Evidence against a temperature-dependent conformational change in urocanase from Pseudomonas putida.

Enzymatic activity of urocanase (4-imidazolone-5-propionate hydro-lyase, EC 4.2.1.49) has an unusual resistance to temperature changes, and a temperature-dependent conformational change has been suggested (Hug, D.H. and Hunter, J.K. (1974) Biochemistry 13, 1427-1431). A conformational change or dissociation has been proposed in the range of 29-31 degrees C (Cohn, M.S., Lynch, M.C. and Phillips, A.T. (1975) Biochim. Biophys. Acta 377, 444-453). In this work, no evidence was found for a temperature-dependent conformational change or dissociation. Arrhenius plots of Km and Vmax were linear; the sedimentation coefficient was independent of temperature; tryptophanyl fluorescence was a linear function of temperature; and heat capacity calorimetry showed no transitions below 60 degrees C.

Roles of cysteine sulfinate and transaminase on in vitro dark reversion of urocanase in Pseudomonas putida.
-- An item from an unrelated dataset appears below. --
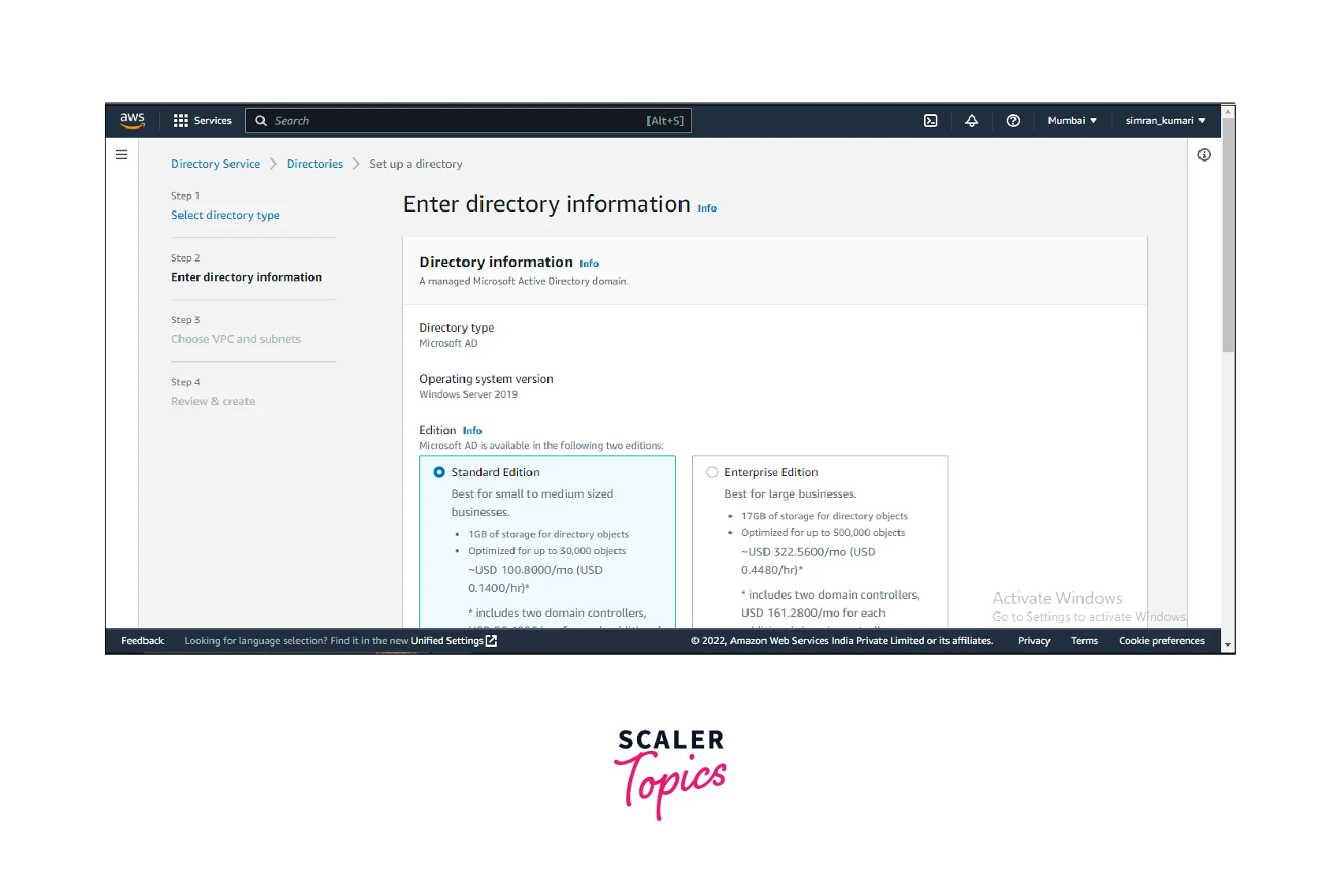Viewport: 1341px width, 896px height.
Task: Open the info panel circle icon
Action: click(1203, 155)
Urocanase is inactivated in intact cells of Pseudomonas putida and photoactivated by brief exposure of the cells to the UV radiation in sunlight. The dark reversion (inactivation) in vitro is explained by the formation of a sulfite-NAD adduct. Our objective was to investigate the dark reversion in vivo. Various compounds were added to P. putida cells, and the reversion was measured, after sonication, by comparison of the activity before and after UV irradiation. Sulfite, cysteine sulfinate, and hypotaurine enhanced the reversion of urocanase in resting cells. The reversion was time and concentration dependent. Sulfite modified the purified enzyme, but cysteine sulfinate and hypotaurine could not, indicating that those two substances had to be metabolized to support the reversion. Both of those compounds yielded sulfite when they were incubated with cells. Transaminases form sulfite from cysteine sulfinate. P. putida extract contained a transaminase whose activity involved as alpha-keto acid and either cysteine sulfinate or hypotaurine for (i) production of sulfite, (ii) disappearance of substrates, (iii) formation of corresponding amino acids, and (iv) urocanase reversion. Porcine crystalline transaminase caused reversion of highly purified P. putida urocanase with cysteine sulfinate and alpha-ketoglutarate. We conclude that in P. putida cysteine sulfinate or hypotaurine is catabolized in vivo by a transaminase reaction to sulfite, which modifies urocanase to a form that can be photoactivated. We suggest that this photoregulatory process is natural because it occurs in cells with the aid of sunlight and cellular metabolism.